- READING TEXT -

Accordingly, this aspect of the expedited processing requirement has 
not been changed.
    An aviation industry association suggested that the Department 
expand the expedited processing categories to include current employees 
of United States and foreign air carriers operating under Part 129 of 
the Federal Aviation Regulations regardless of whether the individuals 
were current and qualified in aircraft weighing 12,500 pounds or more. 
In addition, some commenters urged that ground training with no flight 
simulator time be excluded from the scope of the regulation, or at 
least that candidates be able to undergo ground training pending the 
completion of their risk assessments. Commenters were concerned that 
the scope of the regulations was too broad, and imposed too great an 
administrative burden.
    The Department has determined that waiving the ``current and 
qualified'' requirement could have a deleterious effect on security. 
While all employees of air carriers subject to FAA regulation do 
undergo certain background checks, these checks are not an adequate 
substitute for the risk assessment required pursuant to section 113 of 
ATSA. Under expedited processing, several individuals not eligible to 
be trained under the law have been discovered seeking flight training. 
Therefore, the Department will require thorough risk assessments for 
these candidates. As to the possibility of allowing certain training 
events to proceed either prior to or without a risk assessment, the 
Department cannot waive the requirements of ATSA. As a result, training 
cannot be allowed to begin before the end of the required 45-day 
notification period unless the Department has affirmatively authorized 
it. In most cases, the Department anticipates being able to authorize 
the commencement of training within a fraction of the 45-day 
notification period after submission of the candidate's fingerprints. 
Accordingly, requiring Providers to wait for authorization from the 
Department before beginning training should not impose a significant 
burden on those Providers.
    An aviation industry association pointed out that existing 
regulations of the Federal Aviation Administration require crew members 
of aircraft weighing more than 12,500 pounds to have what is known as a 
``type rating'' to operate them. Crew members of aircraft weighing 
12,500 pounds or less (except in the case of jets) are not required to 
have type ratings. This causes some confusion with regard to section 
113 of ATSA, which, by its terms, does not refer to type ratings, but 
instead to aircraft weighing 12,500 pounds and more.
    To resolve this divergence between section 113 of ATSA and FAA 
regulations regarding type ratings, the Department has amended Sec.  
105.12(a)(1) of the rule. Henceforth, persons who are qualified on 
aircraft with a maximum certificated takeoff weight of 12,500 pounds or 
less will not be eligible to obtain expedited processing.

- PROVIDED MATERIAL -
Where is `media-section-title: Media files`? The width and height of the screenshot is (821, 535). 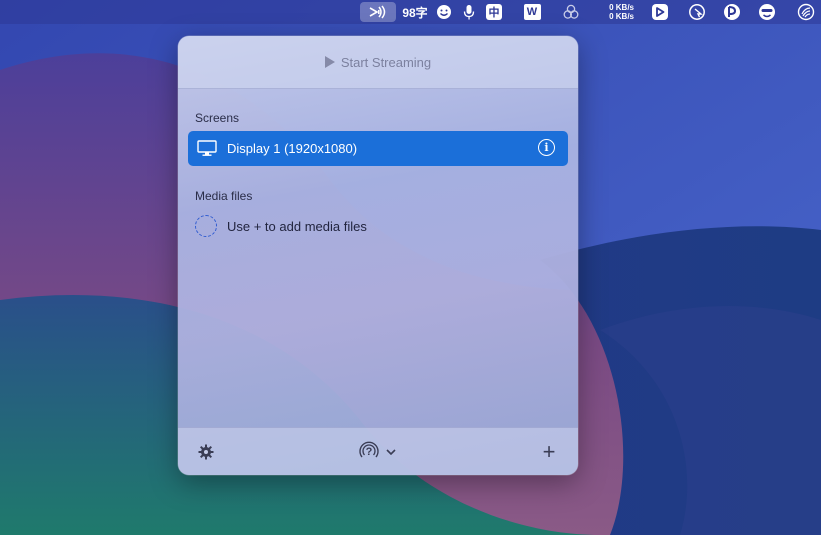
media-section-title: Media files is located at coordinates (224, 196).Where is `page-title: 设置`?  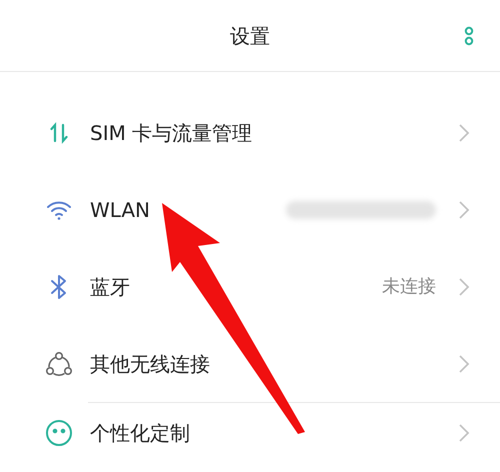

- WORK REQUEST -
Rewrite the regulatory text from "Accordingly, requiring Providers" up to and including "pounds and more.", replacing "Providers" with "Schools".

- WRITTEN RESPONSE -
Accordingly, requiring Schools to wait for authorization from the 
Department before beginning training should not impose a significant 
burden on those Schools.
    An aviation industry association pointed out that existing 
regulations of the Federal Aviation Administration require crew members 
of aircraft weighing more than 12,500 pounds to have what is known as a 
``type rating'' to operate them. Crew members of aircraft weighing 
12,500 pounds or less (except in the case of jets) are not required to 
have type ratings. This causes some confusion with regard to section 
113 of ATSA, which, by its terms, does not refer to type ratings, but 
instead to aircraft weighing 12,500 pounds and more.